Page:A Skeleton Outline of Greek History.djvu/15

From Wikisource
Jump to navigation Jump to search
This page has been proofread, but needs to be validated.

CHRONOLOGY.

I.

Sources of our knowledge of Greek Chronology, and the difficulties attending it.

In all ancient chronology we must distinguish the dates which have come down to us on the authority of ancient writers from those which we attempt to fix ourselves by various computations. In regard to the first, we have to inquire what is the value of the authority from which we have received the date, and what means had our authority of fixing it. For even if we allow that records of events were kept for a long time before any attempt was made at a systematic chronology, these records were nevertheless arranged according to the magistrates or kings of the cities in which the events occurred; there was no general era in existence, by which the various records could be brought into accurate relation to each other.
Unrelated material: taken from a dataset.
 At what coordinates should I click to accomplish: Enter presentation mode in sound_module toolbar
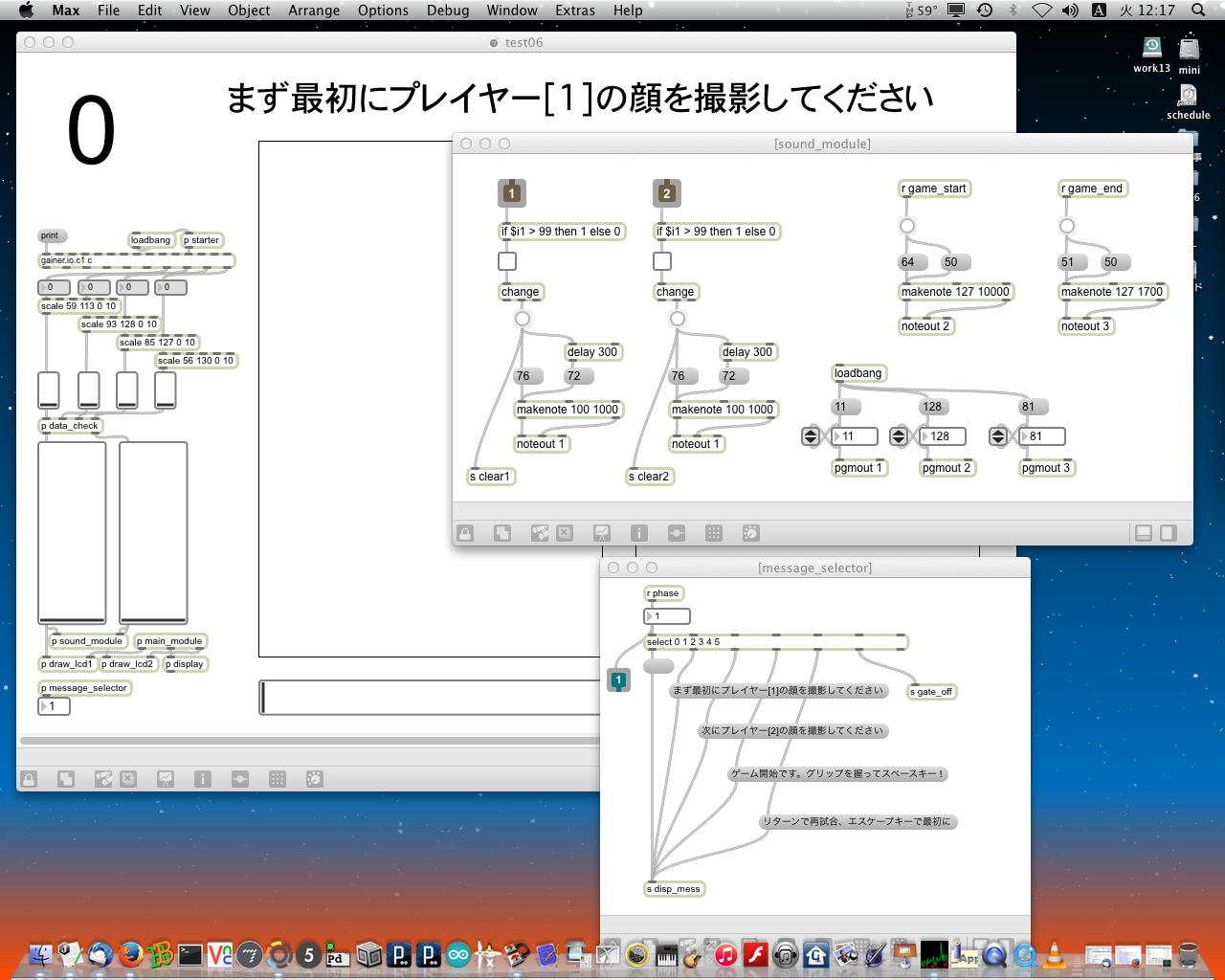coord(602,533)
The list of the priestesses of Argos (the oldest list used in chronology) was published by Hellanicus, the elder contemporary of Herodotus, who also published a list of the victors in the Carnean Festival at Sparta. The same author seems to have revised the early Attic chronology. He may have had access to archives of the Neleid families, but in some points it is clear that his computations are mere fictions, invented with the object of bringing the chronology into a certain fixed scheme, and Thucydides thought it necessary to speak of the want of accuracy in the chronology of Hellanicus for the period between the Persian and Peloponnesian wars. Lists of the Spartan kings were in existence in the time of Herodotus. The list of the Olympic victors was published by Hippias of Elis, but it was not made the basis of chronology till Timaeus of Tauromenium (B.C. 264).